§ **Exercise aim**: Each line from the beginning of the data below through the line containing "Click LOG IN" should be repeated exactly, please.

╭─ Records supplied

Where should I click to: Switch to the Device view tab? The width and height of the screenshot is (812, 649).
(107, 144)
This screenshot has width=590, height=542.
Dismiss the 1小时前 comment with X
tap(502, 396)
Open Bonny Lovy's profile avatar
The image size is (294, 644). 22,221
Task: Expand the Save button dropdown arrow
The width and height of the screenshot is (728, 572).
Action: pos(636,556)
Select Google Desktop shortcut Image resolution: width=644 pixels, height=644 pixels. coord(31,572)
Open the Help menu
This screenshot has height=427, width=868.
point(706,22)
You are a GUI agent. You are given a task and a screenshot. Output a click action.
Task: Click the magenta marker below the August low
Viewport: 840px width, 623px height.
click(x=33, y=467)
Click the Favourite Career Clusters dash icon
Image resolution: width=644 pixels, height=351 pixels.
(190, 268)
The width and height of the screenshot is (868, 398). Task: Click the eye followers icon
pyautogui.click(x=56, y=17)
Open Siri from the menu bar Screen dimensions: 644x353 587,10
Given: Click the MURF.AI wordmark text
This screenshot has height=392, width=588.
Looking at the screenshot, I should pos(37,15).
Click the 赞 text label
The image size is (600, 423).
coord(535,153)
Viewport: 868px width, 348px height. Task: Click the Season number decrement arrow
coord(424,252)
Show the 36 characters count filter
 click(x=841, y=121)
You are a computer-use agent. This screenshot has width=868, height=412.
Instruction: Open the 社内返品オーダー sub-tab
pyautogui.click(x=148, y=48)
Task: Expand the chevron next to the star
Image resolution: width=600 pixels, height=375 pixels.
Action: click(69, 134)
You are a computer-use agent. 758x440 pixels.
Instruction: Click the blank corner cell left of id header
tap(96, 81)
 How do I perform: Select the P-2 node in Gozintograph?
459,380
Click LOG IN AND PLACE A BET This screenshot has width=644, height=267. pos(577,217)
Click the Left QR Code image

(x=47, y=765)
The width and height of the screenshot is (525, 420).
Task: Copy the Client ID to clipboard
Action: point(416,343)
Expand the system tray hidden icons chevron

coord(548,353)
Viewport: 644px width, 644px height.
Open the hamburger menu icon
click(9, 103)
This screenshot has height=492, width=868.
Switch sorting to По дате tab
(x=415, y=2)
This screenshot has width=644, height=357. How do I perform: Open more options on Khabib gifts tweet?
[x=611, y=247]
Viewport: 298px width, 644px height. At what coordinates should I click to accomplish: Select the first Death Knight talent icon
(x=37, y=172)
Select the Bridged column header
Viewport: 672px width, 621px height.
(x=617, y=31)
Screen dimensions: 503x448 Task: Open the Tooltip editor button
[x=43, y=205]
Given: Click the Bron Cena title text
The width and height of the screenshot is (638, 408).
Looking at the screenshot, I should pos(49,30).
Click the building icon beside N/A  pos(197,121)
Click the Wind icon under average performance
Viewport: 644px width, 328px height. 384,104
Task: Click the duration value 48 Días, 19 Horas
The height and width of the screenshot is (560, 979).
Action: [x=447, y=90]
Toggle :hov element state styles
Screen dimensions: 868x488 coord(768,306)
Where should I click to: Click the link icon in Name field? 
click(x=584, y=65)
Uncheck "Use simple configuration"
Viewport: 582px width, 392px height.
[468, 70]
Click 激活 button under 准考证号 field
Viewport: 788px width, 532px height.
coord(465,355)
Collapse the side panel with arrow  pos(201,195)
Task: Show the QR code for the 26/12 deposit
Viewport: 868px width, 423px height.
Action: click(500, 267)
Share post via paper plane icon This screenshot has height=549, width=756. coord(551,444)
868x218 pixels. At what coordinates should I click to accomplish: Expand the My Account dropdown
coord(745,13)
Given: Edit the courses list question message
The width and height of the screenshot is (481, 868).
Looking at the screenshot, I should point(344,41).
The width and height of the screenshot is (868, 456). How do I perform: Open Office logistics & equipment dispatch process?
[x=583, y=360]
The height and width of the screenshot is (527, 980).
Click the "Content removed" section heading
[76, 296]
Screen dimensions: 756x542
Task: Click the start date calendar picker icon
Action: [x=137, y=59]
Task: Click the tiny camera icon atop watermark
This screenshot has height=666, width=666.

╰─

§ **Expected answer**:
Where should I click to: Switch to the Device view tab? The width and height of the screenshot is (812, 649).
(107, 144)
This screenshot has width=590, height=542.
Dismiss the 1小时前 comment with X
tap(502, 396)
Open Bonny Lovy's profile avatar
The image size is (294, 644). 22,221
Task: Expand the Save button dropdown arrow
The width and height of the screenshot is (728, 572).
Action: pos(636,556)
Select Google Desktop shortcut Image resolution: width=644 pixels, height=644 pixels. coord(31,572)
Open the Help menu
This screenshot has height=427, width=868.
point(706,22)
You are a GUI agent. You are given a task and a screenshot. Output a click action.
Task: Click the magenta marker below the August low
Viewport: 840px width, 623px height.
click(x=33, y=467)
Click the Favourite Career Clusters dash icon
Image resolution: width=644 pixels, height=351 pixels.
(190, 268)
The width and height of the screenshot is (868, 398). Task: Click the eye followers icon
pyautogui.click(x=56, y=17)
Open Siri from the menu bar Screen dimensions: 644x353 587,10
Given: Click the MURF.AI wordmark text
This screenshot has height=392, width=588.
Looking at the screenshot, I should pos(37,15).
Click the 赞 text label
The image size is (600, 423).
coord(535,153)
Viewport: 868px width, 348px height. Task: Click the Season number decrement arrow
coord(424,252)
Show the 36 characters count filter
 click(x=841, y=121)
You are a computer-use agent. This screenshot has width=868, height=412.
Instruction: Open the 社内返品オーダー sub-tab
pyautogui.click(x=148, y=48)
Task: Expand the chevron next to the star
Image resolution: width=600 pixels, height=375 pixels.
Action: click(69, 134)
You are a computer-use agent. 758x440 pixels.
Instruction: Click the blank corner cell left of id header
tap(96, 81)
 How do I perform: Select the P-2 node in Gozintograph?
459,380
Click LOG IN AND PLACE A BET This screenshot has width=644, height=267. pos(577,217)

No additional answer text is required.